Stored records

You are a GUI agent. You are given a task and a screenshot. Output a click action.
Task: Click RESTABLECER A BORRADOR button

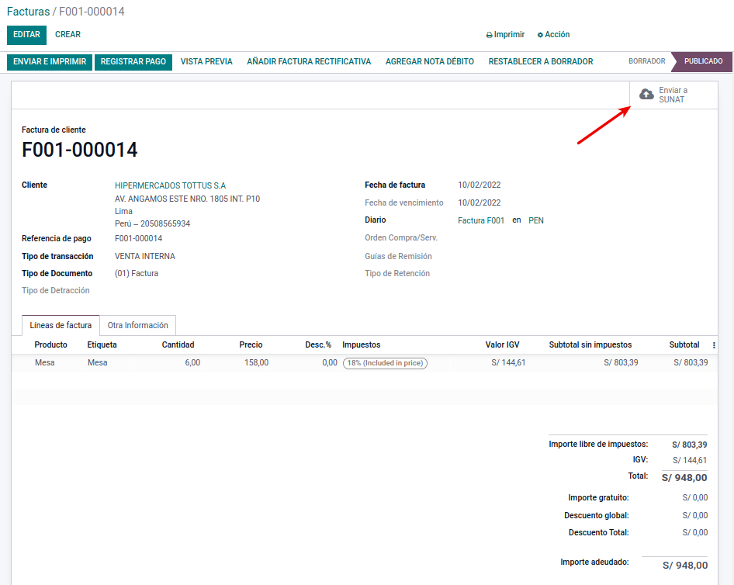[540, 62]
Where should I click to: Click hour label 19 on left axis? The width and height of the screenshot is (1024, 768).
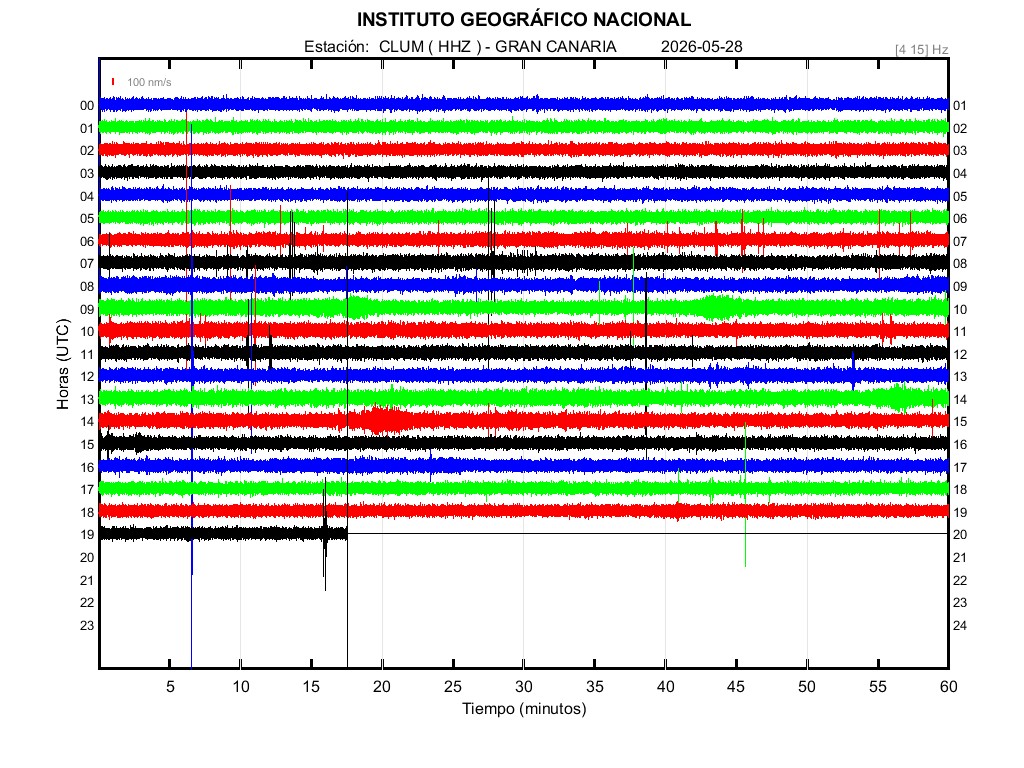[x=87, y=534]
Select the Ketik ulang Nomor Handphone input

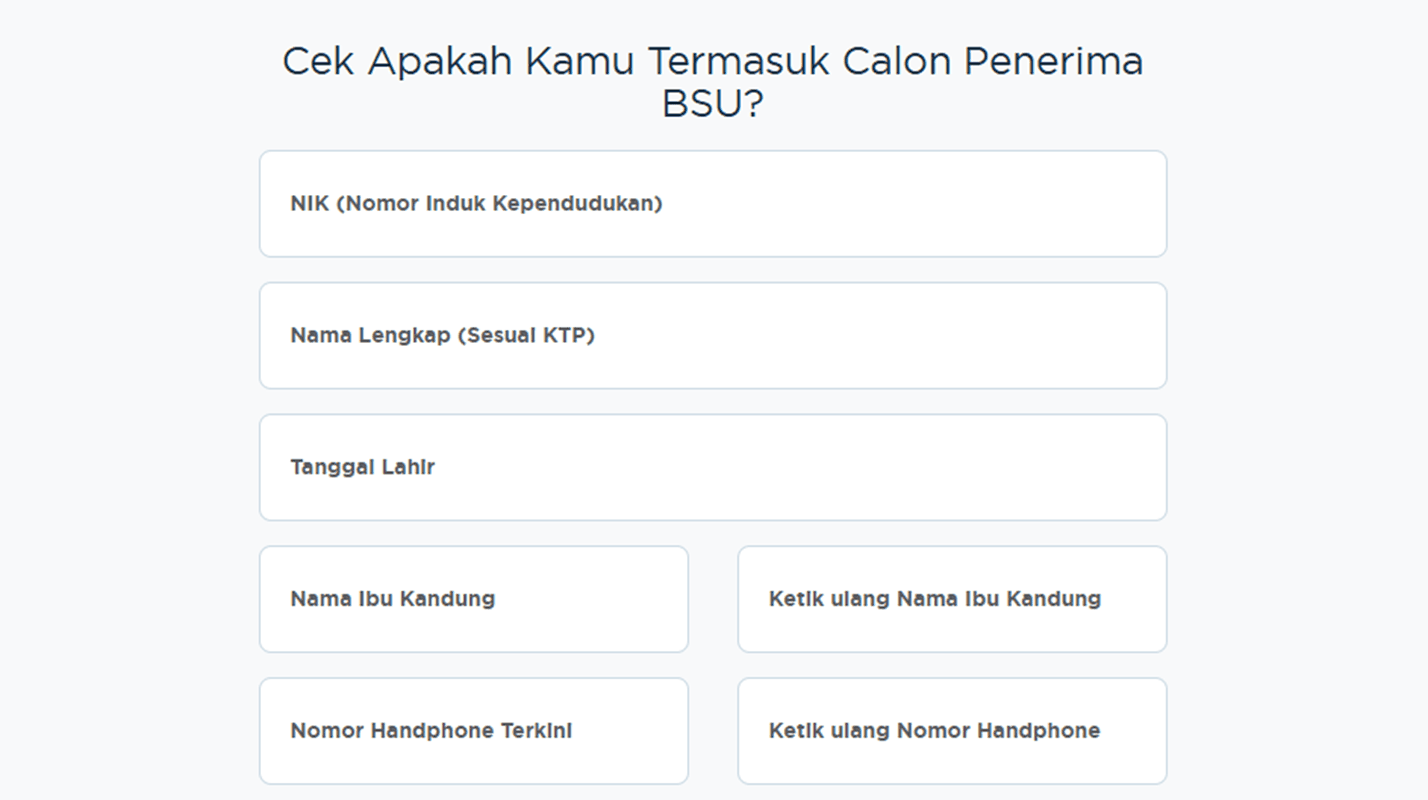pyautogui.click(x=951, y=731)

_The task_
Quote, please, only the lines running from the one with "Where should I" down to the final line of the data above, keeping both ends and skipping the pictures.

_Answer box_
Where should I click to: Click hour label 19 on left axis? The width and height of the screenshot is (1024, 768).
[x=87, y=534]
Select the Ketik ulang Nomor Handphone input

pyautogui.click(x=951, y=731)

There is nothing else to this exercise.